As former Sen. Gramm noted in The Wall Street Journal on February 13, 2013, the first sequester in 1986 “cut nondefense spending by 4.3% and defense spending by 4.9%,” figures that exceed the impact of sequestration on FY 2013 spending.  The second round of Gramm-Rudman spending cuts would have been 8.5 percent for nondefense spending and 10.5 percent for defense, but a now Democratic House and Senate agreed with a Republican White House to replace those across-the-board cuts with greater savings in FYs 1988 and 1989 by targeting specific agencies and programs rather than everything equally.  In other words, Congress and the President did something that is unimaginable today. 

Sequestration is certainly not a panacea for profligacy in Washington; there are far better ways to save money.  The most reasonable place to start is by eliminating the duplication and overlap in federal programs that have been identified by the Government Accountability Office in its annual reports from 2011-2013.  According Sen. Tom Coburn (R-Okla.), the annual cost of those programs is $395 billion.

In other words, the first question that should be asked of President Obama and members of Congress who want to gut sequestration is why are they not instead proposing to consolidate or eliminate the 94 federal initiatives across 11 agencies that encourage “green building” in the private sector, the more than 50 federal programs across 20 agencies that promote financial literacy, or the 47 job training programs that cost more than $18 billion annually?  The same question should be asked about every other duplicative or wasteful program identified by GAO, the Congressional Budget Office, the Office of Management and Budget, and non-governmental sources such as CAGW’s Prime Cuts. 

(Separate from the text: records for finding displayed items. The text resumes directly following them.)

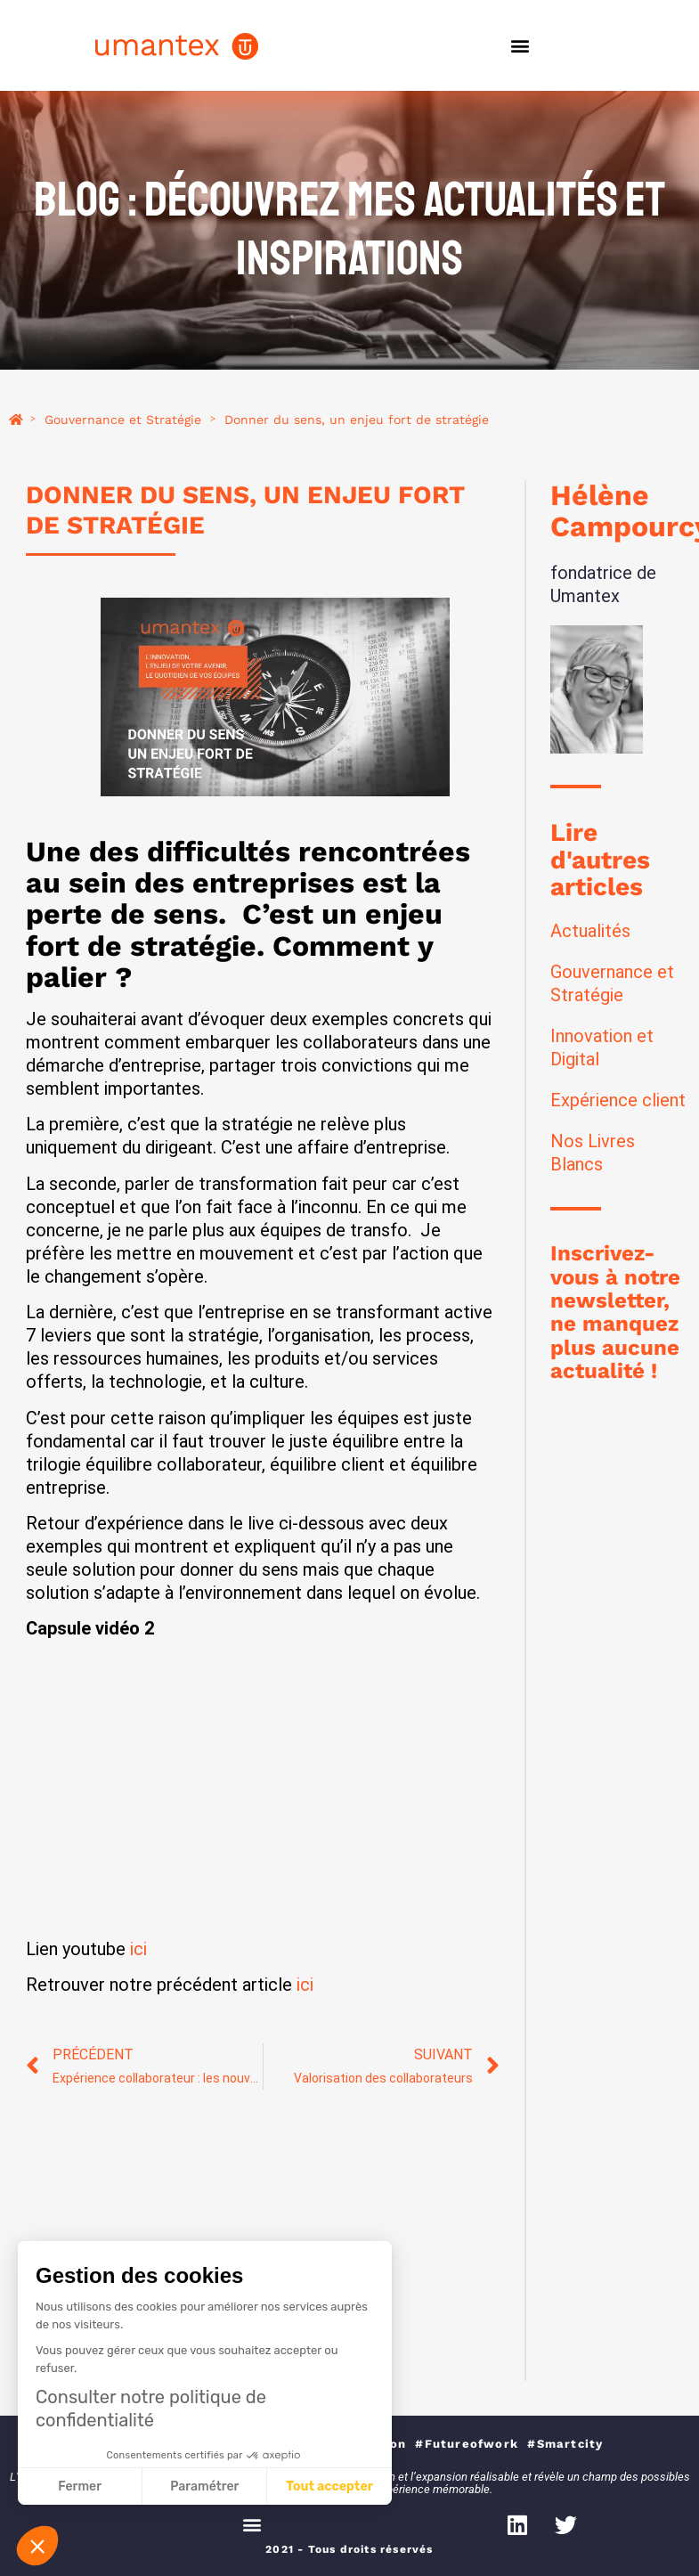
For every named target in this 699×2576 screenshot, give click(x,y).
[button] (519, 46)
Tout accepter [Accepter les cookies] (329, 2486)
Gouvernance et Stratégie (123, 420)
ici (138, 1949)
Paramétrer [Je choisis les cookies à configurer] (204, 2486)
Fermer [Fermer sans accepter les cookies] (80, 2486)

Offers of a “grand bargain” to replace sequestration should be rejected.  Past agreements have been a bad deal for taxpayers, leading to higher taxes and spending.  Only sequestration, starting with Gramm-Rudman, has resulted in real spending cuts.

Despite its limitations, if sequestration is suspended without adopting an alternative that addresses all aspects of federal spending, starting with duplicative and overlapping programs, taxpayers will be toast.